ABSTRACT

Hypocrisy — professing a thing while doing its opposite, living one life by day and another by night. That some Victorians were hypocrites is undoubted — all ages have them — but the level of hypocrisy was not constant throughout the latter half of the nineteenth century. Already in 1822 Sir Walter Scott, author of Ivanhoe, said people must pay ‘a tax to appearances’. Many of the charges of hypocrisy grow out of the activities of people who did not consider themselves Respectable and did not accept Respectables’ standards; these people, not the Respectables, are the hypocrites. Throughout the eighteenth century not everything occurred in the open and by 1830 the seriousness of Respectability forced more activities behind doors.

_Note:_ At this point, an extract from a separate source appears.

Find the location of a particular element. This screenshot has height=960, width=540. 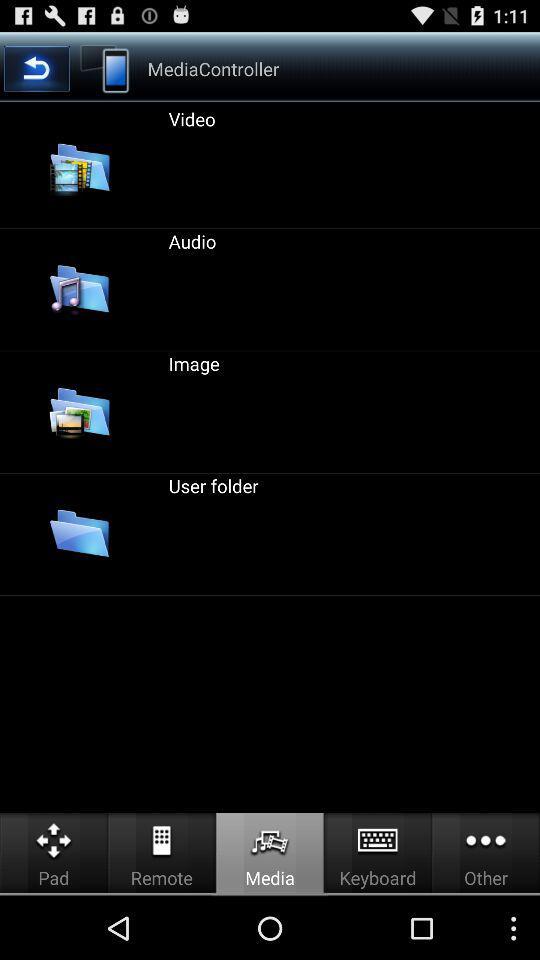

the undo icon is located at coordinates (36, 74).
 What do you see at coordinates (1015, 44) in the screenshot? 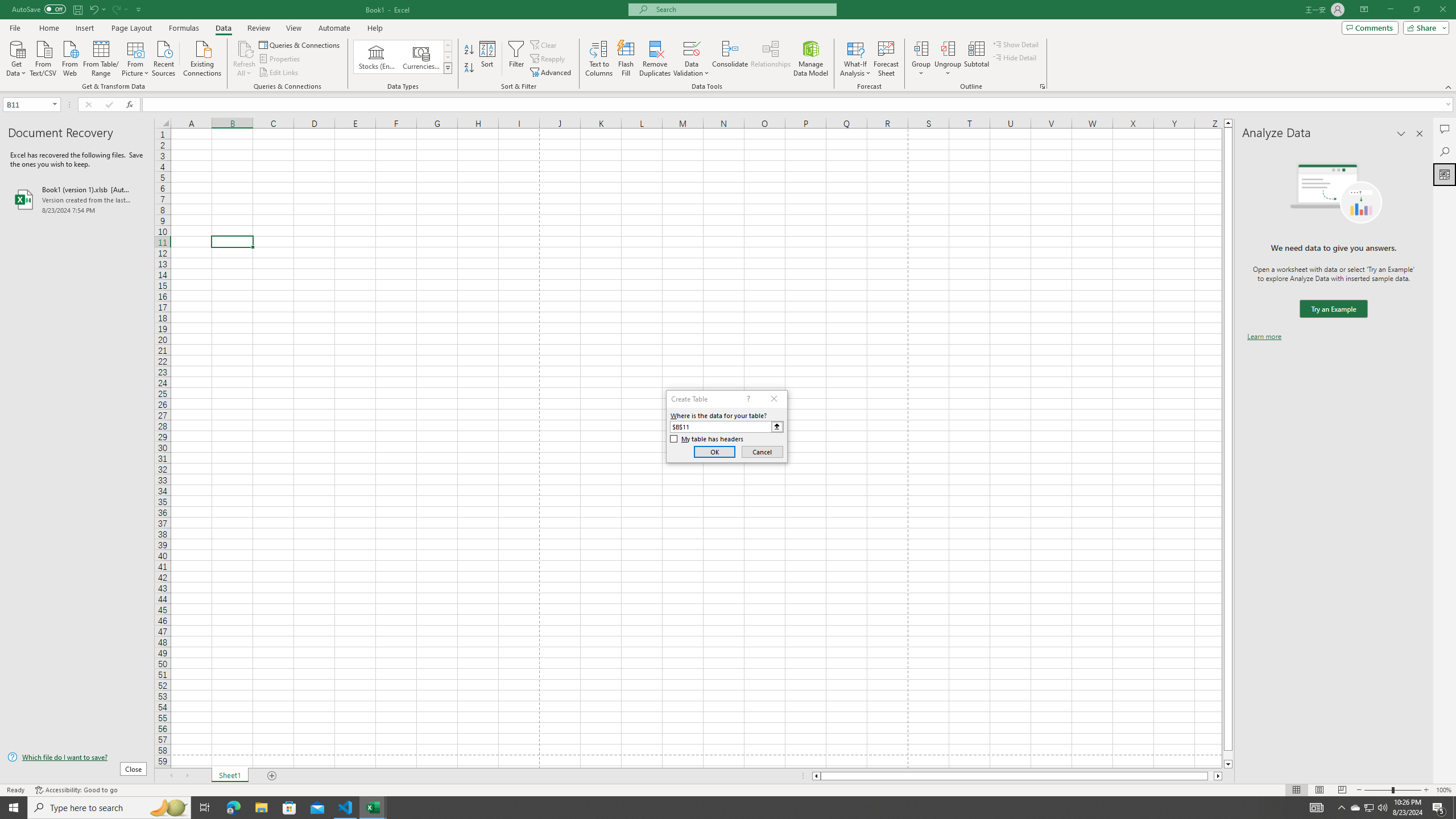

Lady Holland, divorced in 1797, had married her lover, Lord Holland, and he was in the Whig Cabinets of the 1830s but not all hostesses welcomed them. By the 1850s the gap between appearances and reality, between ideals and actions, was small for Respectables. The high ideal of married life — and it was as high as it ever had been or was to be — comprised the core of Victorian life. Though never including everyone in any class, Respectable society started at the top of the economic scale and permeated all levels until it reached those with too little money to afford its necessary trappings. In the 1850s and 1860s, Hippolyte Taine was told that only one aristocrat was unfaithful, such was the standard of the day. (Taine's informant was wrong.) 1 No idea sweeps all before it and Respectability was no exception.